Body image was also assessed in the context of sexual function and contraceptive use; women in the contraceptive group had more avoidant sexual behaviors than controls. However, body perception during sexual activity was not a risk factor for sexual dysfunction or impaired sexual function. In previous studies, sexual function was worse in those expressing dissatisfaction with their bodies [32, 33]. It might be speculated that, as described in a previous study by Nowosielski et al., higher sexual avoidance may lead to contraceptive use. After eliminating the fear of unintended pregnancy, women may become more open to sexual cues and thus be more satisfied during sex [31]. However, some other factors were important in predicting sexual function and the risk of dysfunction, namely, anxiety level, watching erotic videos, the importance of sex, and the partners’ attitude toward sex. It seems, as presented in Rausch and Rettenberger’s recent paper, that partner-related factors might play a major role [34]. Similarly, the use of erotic material [34], the importance of sexual acts [35] in a positive way and anxiety in a negative way [36] were also reported to be influential by other authors.

Undoubtedly, hormonal contraceptives might influence some aspects of sexuality, such as the perception of partner attractiveness, thus modifying sexual receptivity or changing the concentration of oxytocin during the sexual cycle [1, 37]. However, the extent to which sexuality might be modified seems to be complex and depends on genetic and partner-related factors (having a partner, attitude toward sex) [35, 38]. In that context, an effort has to be made to educate women before introducing contraceptives or when sexual dysfunction emerges during hormonal contraceptive use. Motivations to use contraceptives, sexual self-schemes and body image perception should also be carefully discussed. It seems reasonable, as motivations for using hormonal contraceptives might not only lie in family planning but also might be rooted in psychological issues and sociocultural and sexual scripts that have to be modified before starting contraception. Changing the contraceptive preparation [13] or, if indicated, adding androgens [39] might be an option when sexual problems/dysfunctions emerge during contraceptive use. However, educational interventions and anxiety reduction could be better alternatives.

The paper also has some limitations. First, sexual satisfaction and relationship quality were assessed by a single question. However, a similar methodology was used in other studies and is generally accepted [40]. Second, the propensity for inhibition/excitation could also be evaluated, which is currently receiving increasing attention [23]. Third, we did not evaluate the effect of progestin-only pills (POP), hormonal IUDs, patches, rings or injections.
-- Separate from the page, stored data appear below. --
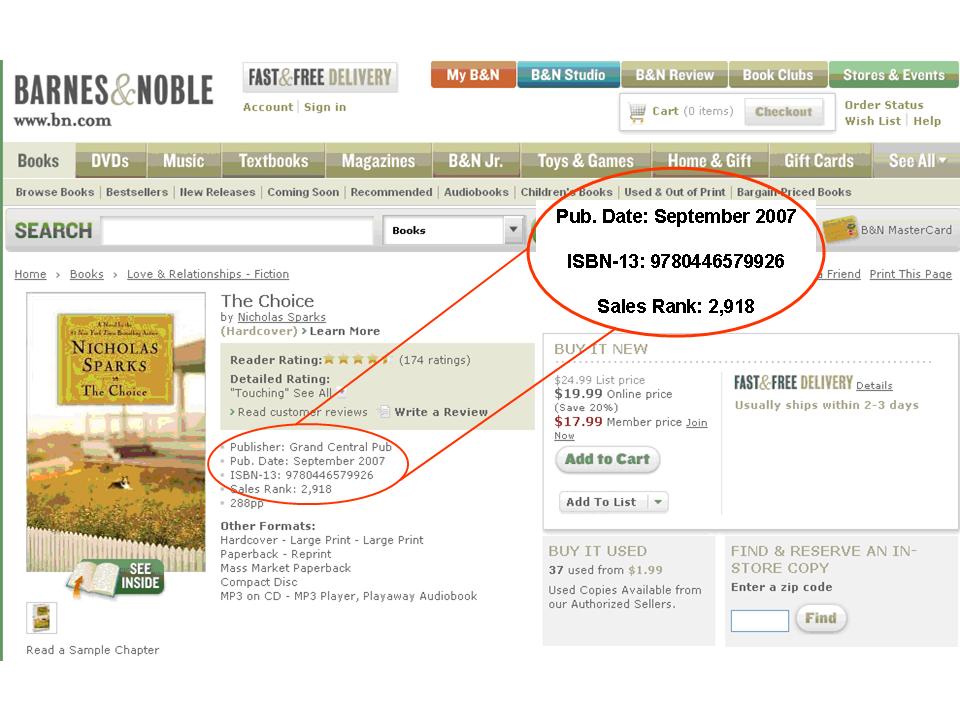
Task: Click the Write a Review page icon
Action: [x=384, y=411]
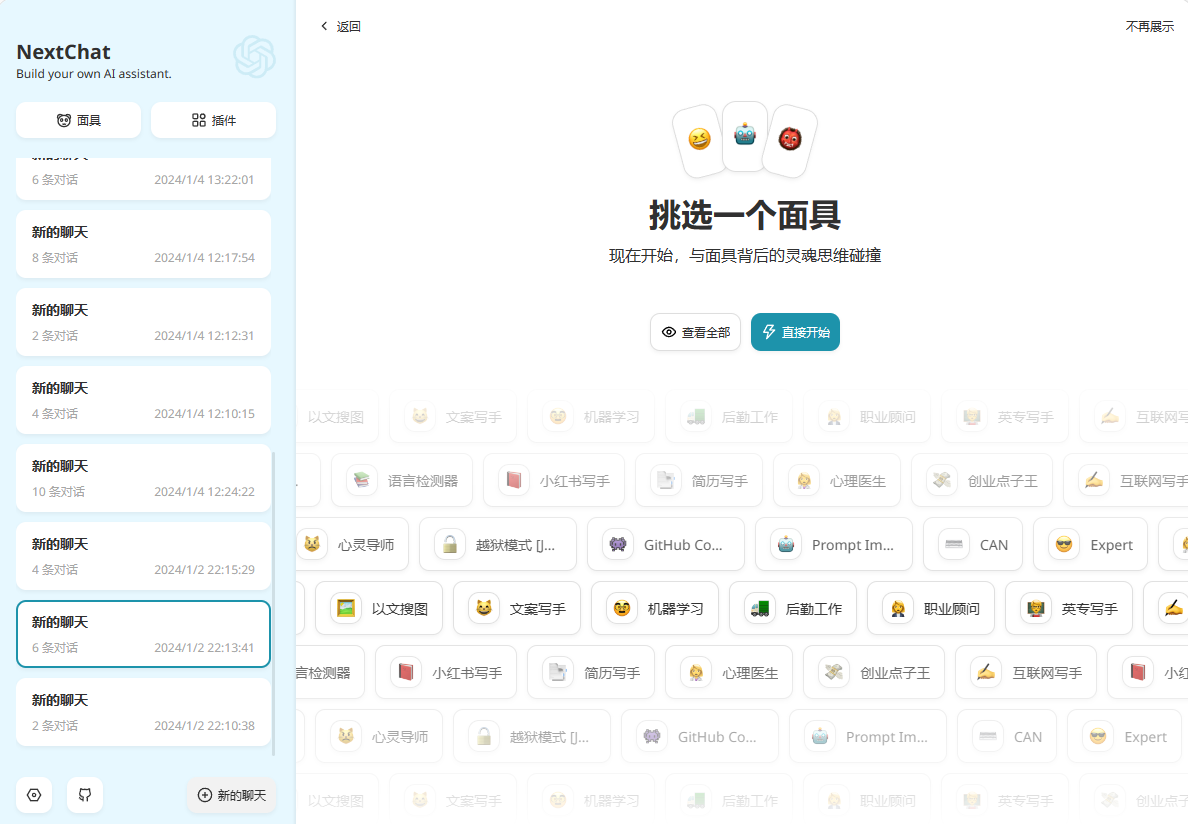This screenshot has height=824, width=1188.
Task: Go back using the 返回 chevron
Action: click(340, 27)

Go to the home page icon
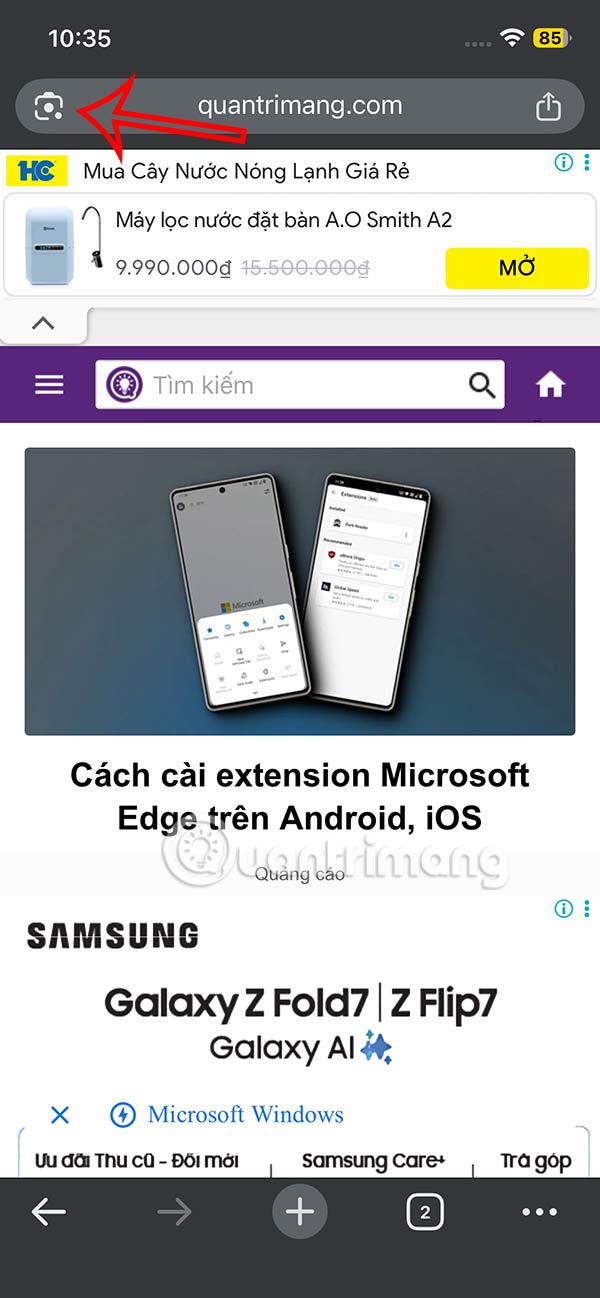pos(551,385)
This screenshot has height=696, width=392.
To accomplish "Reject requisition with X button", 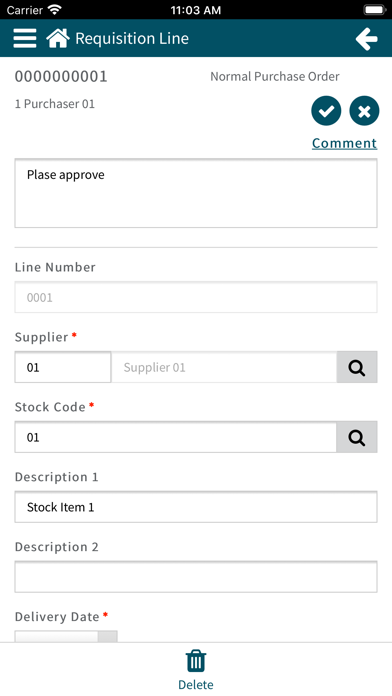I will [364, 111].
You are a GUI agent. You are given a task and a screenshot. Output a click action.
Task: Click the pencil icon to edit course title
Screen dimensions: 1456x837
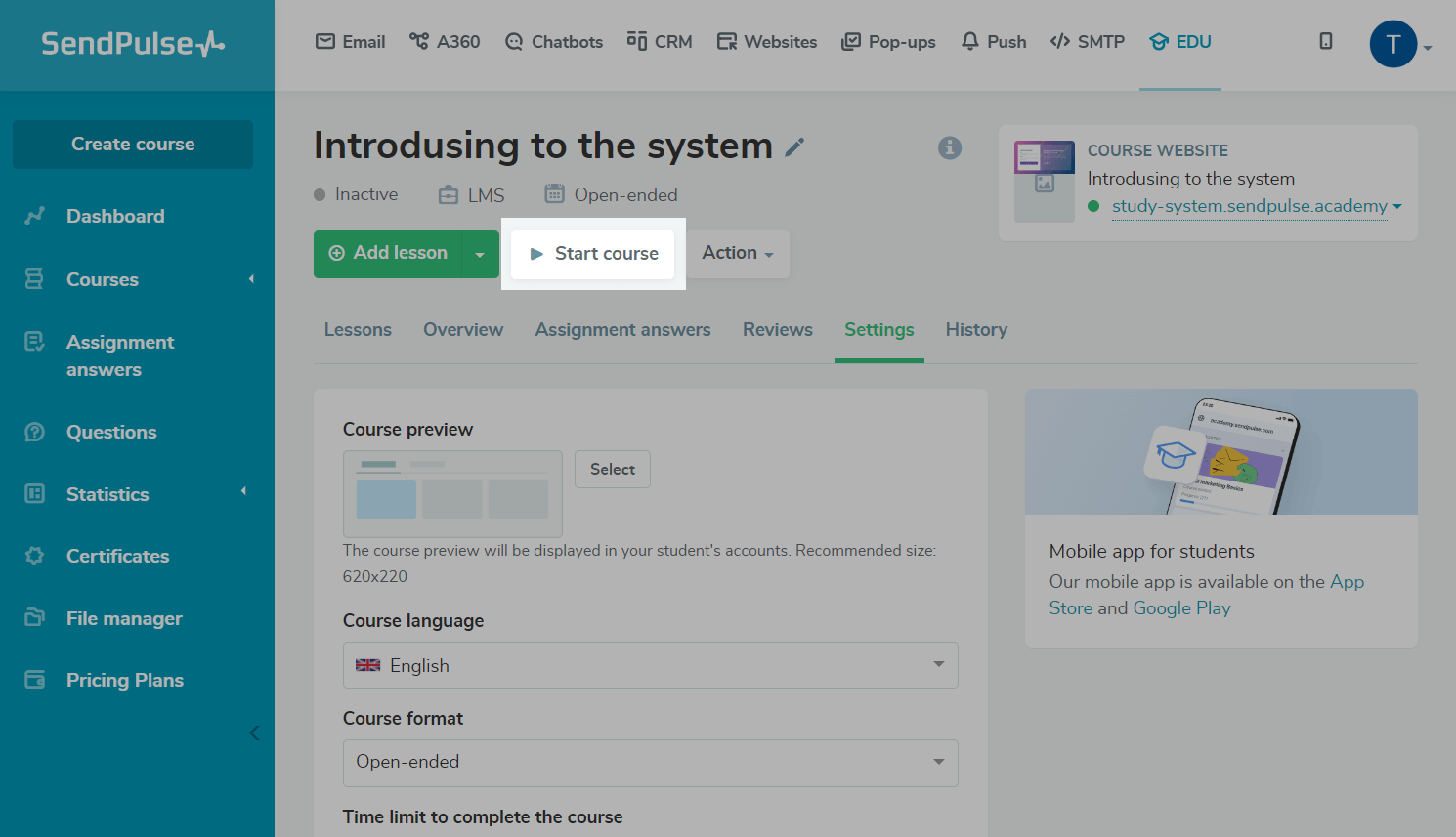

In the Hassanin et al. study, 95% and 84% of injectable contraceptive and POP users reported a decline in sexual function [30]. Finally, a prospective study with a sexual function evaluation before and after using hormonal contraceptives would be more reliable in showing a causative association. Despite these limitations, the large number of participants and the validated instruments used in this study allows it to make valuable contributions to the current knowledge of hormonal contraceptives’ effect on sexuality.

Conclusions

Sexual behaviors and function are different in those using hormonal contraceptives compared to nonusers. The prevalence of sexual problems and dysfunction is higher in those using hormonal methods; however, using hormonal contraceptives is not a risk factor for either worse sexual function or sexual dysfunction. Partners’ attitudes toward sex and the general anxiety level are factors contributing to sexual function and the risk of sexual dysfunction in the population of women of reproductive age and should be routinely evaluated in clinical practice, especially before prescribing hormonal contraceptives.